I interviewed the founders of Dawn’s Place, four nuns and a lawyer, Mary DeFusco. Mary suggested I sit in on the court she had also founded, for women with prostitution convictions but no other crimes. Two weeks later I slipped into that court, was introduced very briefly by Mary, and took notes but didn’t record. In Project Dawn Court I found ritual, action, stakes, and humanity. That was the play. I kept coming back, a fly on the wall for these monthly sessions, which are long, and both formulaic and intense. Each of the 50 or so women stands up to give her report; some are brief and some highly emotional. Some celebrate milestones of success or recovery; some get sentenced to jail from the courtroom. I got to be friends with some of the staff members. I love these women. I wish I were more like them. They are warriors with wicked humor.

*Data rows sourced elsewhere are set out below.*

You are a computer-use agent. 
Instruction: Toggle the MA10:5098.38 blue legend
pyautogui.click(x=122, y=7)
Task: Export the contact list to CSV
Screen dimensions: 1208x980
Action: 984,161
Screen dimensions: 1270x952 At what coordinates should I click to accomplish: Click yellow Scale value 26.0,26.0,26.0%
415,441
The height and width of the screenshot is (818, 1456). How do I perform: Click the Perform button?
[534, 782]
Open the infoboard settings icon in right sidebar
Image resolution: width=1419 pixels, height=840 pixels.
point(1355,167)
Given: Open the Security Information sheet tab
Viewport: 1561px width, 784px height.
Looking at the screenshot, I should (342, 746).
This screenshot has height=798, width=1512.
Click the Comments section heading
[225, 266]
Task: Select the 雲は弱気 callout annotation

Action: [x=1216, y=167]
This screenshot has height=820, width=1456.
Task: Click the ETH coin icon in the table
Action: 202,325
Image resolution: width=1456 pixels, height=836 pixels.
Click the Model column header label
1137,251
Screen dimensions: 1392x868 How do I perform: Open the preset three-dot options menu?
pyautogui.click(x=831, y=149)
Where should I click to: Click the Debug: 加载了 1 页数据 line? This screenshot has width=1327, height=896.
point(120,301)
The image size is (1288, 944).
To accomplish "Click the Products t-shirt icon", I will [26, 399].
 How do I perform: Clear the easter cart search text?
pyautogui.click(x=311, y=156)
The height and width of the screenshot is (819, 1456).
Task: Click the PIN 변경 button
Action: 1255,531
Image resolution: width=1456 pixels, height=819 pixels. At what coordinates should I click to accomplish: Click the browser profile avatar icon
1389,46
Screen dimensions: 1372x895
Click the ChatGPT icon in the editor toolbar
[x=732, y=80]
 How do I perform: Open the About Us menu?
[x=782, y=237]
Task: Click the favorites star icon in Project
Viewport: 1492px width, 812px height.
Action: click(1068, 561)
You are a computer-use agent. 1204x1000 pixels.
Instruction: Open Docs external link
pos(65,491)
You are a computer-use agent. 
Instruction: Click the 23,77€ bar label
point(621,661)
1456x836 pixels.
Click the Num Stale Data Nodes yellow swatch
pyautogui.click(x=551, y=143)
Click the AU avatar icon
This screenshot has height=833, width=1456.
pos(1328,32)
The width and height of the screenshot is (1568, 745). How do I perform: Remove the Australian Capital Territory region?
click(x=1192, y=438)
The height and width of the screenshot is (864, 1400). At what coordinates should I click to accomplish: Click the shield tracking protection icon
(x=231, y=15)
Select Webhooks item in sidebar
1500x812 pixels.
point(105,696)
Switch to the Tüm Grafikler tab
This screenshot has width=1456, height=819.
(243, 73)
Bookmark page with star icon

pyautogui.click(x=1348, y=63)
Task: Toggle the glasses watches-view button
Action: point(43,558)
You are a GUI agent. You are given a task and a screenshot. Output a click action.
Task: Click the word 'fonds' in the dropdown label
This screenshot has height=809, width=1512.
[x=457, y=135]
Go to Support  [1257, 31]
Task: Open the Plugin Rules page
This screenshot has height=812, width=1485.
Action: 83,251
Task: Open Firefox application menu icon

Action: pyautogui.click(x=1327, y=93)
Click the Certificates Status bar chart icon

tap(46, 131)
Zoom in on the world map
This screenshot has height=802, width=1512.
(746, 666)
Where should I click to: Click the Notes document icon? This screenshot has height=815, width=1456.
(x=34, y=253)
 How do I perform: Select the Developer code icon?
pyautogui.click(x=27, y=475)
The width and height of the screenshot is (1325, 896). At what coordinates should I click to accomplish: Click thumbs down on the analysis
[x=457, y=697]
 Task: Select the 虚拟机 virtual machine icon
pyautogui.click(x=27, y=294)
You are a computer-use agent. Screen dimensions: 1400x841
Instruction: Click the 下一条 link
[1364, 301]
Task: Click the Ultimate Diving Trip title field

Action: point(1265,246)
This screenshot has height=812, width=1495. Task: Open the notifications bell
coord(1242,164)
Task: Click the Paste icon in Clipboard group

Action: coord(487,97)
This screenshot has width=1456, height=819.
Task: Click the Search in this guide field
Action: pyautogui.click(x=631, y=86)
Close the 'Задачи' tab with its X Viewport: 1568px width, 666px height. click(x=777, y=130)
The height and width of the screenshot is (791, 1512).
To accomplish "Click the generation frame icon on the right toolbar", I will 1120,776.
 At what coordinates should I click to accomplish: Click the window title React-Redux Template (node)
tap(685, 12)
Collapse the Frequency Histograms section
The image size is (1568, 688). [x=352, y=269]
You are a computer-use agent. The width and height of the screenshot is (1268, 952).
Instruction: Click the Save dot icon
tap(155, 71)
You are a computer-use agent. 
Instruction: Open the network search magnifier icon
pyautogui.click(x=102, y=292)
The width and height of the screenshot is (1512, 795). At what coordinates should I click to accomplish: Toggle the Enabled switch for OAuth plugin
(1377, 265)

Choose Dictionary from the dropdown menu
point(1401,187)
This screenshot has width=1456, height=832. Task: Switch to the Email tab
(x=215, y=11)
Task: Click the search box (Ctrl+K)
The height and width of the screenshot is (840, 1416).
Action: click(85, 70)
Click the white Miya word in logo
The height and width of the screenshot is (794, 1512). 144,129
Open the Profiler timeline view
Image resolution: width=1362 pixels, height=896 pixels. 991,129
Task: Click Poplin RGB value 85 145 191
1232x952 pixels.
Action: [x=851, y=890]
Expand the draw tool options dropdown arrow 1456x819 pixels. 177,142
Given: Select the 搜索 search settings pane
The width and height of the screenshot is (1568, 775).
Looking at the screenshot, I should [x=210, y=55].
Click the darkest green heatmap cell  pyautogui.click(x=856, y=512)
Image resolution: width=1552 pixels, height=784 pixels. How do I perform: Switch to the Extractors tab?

On the other hand, their court is controversial, because the women must plead guilty in order to participate, so there is a question of people giving up civil liberties without understanding the possible consequences. So I worship these staff members but don’t always agree with them. For the staff of Project Dawn Court, who labors pretty unseen, on zero budget, on behalf of women who are even more unseen and totally impoverished, there was a kind of light in the room. They already knew the sad parts of the story: the grim outcomes, the suffering. I dosed the script with as much humor as possible, and I think I constructed the staff as I see them, which is as heroes. Project Dawn Court was the room that I needed.
Do you think that this play will ignite real change, not only your community, but in state and local leadership?
Yes, I think this was the first step. I want to get people talking. The conversation after Project Dawn was so different from the usual post-play discussion, not only among the staff who were present but the rest of the People’s Light audience too. They wanted to speak about the issues raised by the piece, not so much about what “worked” or didn’t. I liked the moral outrage and the shared understanding that this is happening, not necessarily on “our” doorstep—remember it’s a suburban theatre—but in our county, under our state and local leadership.
How has this project changed you, as a playwright and as a person?
Honestly this production was a challenge as a playwright, but it gave me power as a person. My hope is to pull an audience in through a portal of these nonprofit workers, who are admirable. I’m trying to confront the humanity of individuals who are overlooked. I want to find out what kind of society allows this to happen. This play is a major technical and emotional challenge that I see not only in myself but in the actors as well. Our brains work so effectively to slot information into pre-fabricated categories. Art should push back on that, make new categories, but unfortunately those stereotypes are lodged inside artists too. Observing the shapes and patterns of actual other lives has expanded my emotional circuitry, and I hope enabled my work to be a little more useful.
I know I can do anything. Every time I take on something that’s larger than what I did before. The drive that I have for change led me to take on this kind of story.
*An earlier version of this story misrepresented the aim of the New Play Frontiers Program. We’ve added a clarifying quote.